What can enable businesses to achieve the winning leap to world-class excellence? TCM (Total Cost Management), answers A. N. Raman, Member, TCM Working Group of the Confederation of the Indian Industry (CII), Chennai. The TCM division has been propagating to Indian business ‘cost management through a structured framework,’ he informs during the course of an afternoon interaction with Business Line on December 11, 2009.

“This framework benchmarks the current practices of a company in the context of a competitive environment against best practices which can render a sustainable competitive advantage.”

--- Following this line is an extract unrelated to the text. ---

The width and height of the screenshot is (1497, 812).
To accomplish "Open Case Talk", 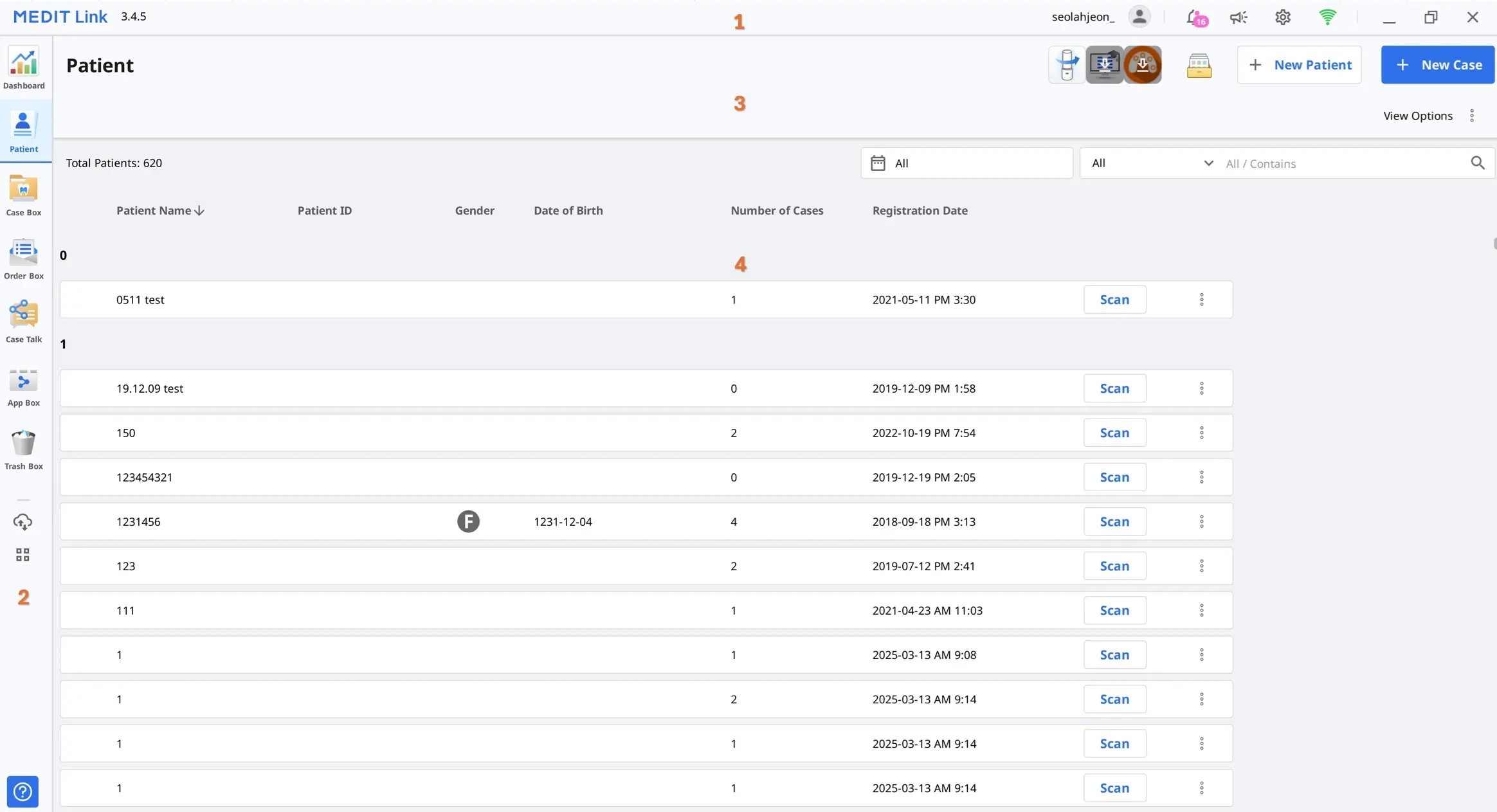I will 24,320.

As example, Raman mentions that a company which tracks trends in product and process technology relevant to its business strategy and converts it into a long-term cost structure as a part of its TCM framework will be better equipped to drive its cost structure and will be high on a maturity model. “This will also be a good risk management practice. Of course this should be done without losing the handle on the current cost structure.” Our conversation continues over the email.

Excerpts from the interview.

How did the global slowdown impact cost management practices?

The upside of the slowdown phase was the learning by many companies that cost management is a philosophy, not merely the initiatives on frugal spending. As a result, cost management practices are now getting embedded as a business process in companies, with a board-to-floor focus rather than as an accounting sojourn.

During lean times companies have learnt to sensitise their employees to cost management by forming large cross-functional teams, making mission-like statements supported by oath-taking ceremonies, conducting exhibitions on waste elimination projects, gate meetings on costs, slogan and poster competitions on costs, and so on.

Is cost management getting adequate attention in the boardrooms?

The Boards are certainly demanding outcomes and results such as cost positioning of the companies and what benefits have been quantified through cost reduction ideas. But they are not driving the sustainable processes of cost management with reference to business strategy and its link with operations.

For example, they are not asking as to how the eco and CSR (corporate social responsibility) issues are factored into the financial metrics of decision making and balanced with economic viability. TCM framework is all about this.

What skill sets are required within an organisation for the purpose?

The key skill is the translating of the business strategy into the strategic cost focus, followed by an operational cost emphasis for executing the strategy.

For example, a company with a very high value-addition and a low material cost base set in a product variety would require to focus on value and cost drivers of the operational process. A company having a high material cost base, and that too coming from the volatility of the commodity prices, will need a very watchful system of monitoring price trends which seamlessly feeds into an output cost structure forecasting system. The volatility tracking should create cost management plans in advance.

Yet another example can be of a company with a high degree of customisation as a business strategy. Execution of the strategy will require an intense skill set of designing products/ services to cost, which goes by the name of target cost management. The target cost management process would mean equipping design engineers with ability to innovate products at prices the customers can afford.

Coming up with the design of products for the larger segment of the Indian customers at affordable prices towards achieving inclusive growth can be the boiling pot of challenges for target costing. This is where, perhaps, the Chinese are better, designing products suited to the home market.

Can Indian businesses compete with China, on cost?

Too simplistic assumptions are being made about China on the relationship between cost and quality. At a macro level, the infrastructure-led growth in China has made the cost of logistics predictable and manageable; they are miles ahead of India on this.

At a firm’s level is there any authentic survey or information sector-wise, on the cost structure of Chinese goods? Is scale the only advantage, or is the relatively higher level of control on commodity prices giving the Chinese advantage? Is the Chinese cost accounting system measuring costs reliably, or are there fundamental flaws in that?

It is reliably learnt that the research division of the Institute of the Management Accountants of the US has carried out an extensive research on this. (Dr Raef Lawson who carried out the research on the Chinese cost domain will be speaking at the 8th Cost Congress of CII scheduled in Chennai on December 17 and 18.)

Would you like to talk about the myths that are prevalent in cost management?

We have found that the following three major beliefs/disbeliefs need to be worked on for a true understanding and application of the TCM architecture:

• Adopting the Japanese management concepts such as kaizen, TPM, lean manufacturing is more than sufficient as a cost management focus.

• Continuing the practice of any traditional cost accounting framework which had flourished as an extension of accounting process with some minor tweaking is good enough to address the needs of a globally competitive context.

• Simply automating the minimum functional application of financial accounting and budgeting of ERP systems is good enough for cost management.

Do enterprises, including SMEs, show interest in TCM?

A simple indicator of enterprises’ interest in TCM is the manifold increase in the number of companies asking for the rating of their cost management systems, a service provided by the CII. I expect the TCM movement to gain further momentum when linkages are established with the sustainability assessment mechanism brought in as a good practice by the International Federation of Accountants (IFAC) on their sustainability framework.

The landscape in India is dotted with a large population of small and medium enterprises (SMEs), and they are sought to be inducted into the TCM movement through clusters. Accordingly, the CII has adopted SME clusters in various locations such as Coimbatore, Delhi, and Chandigarh, where training in TCM practices is given at a scale relevant for SMEs.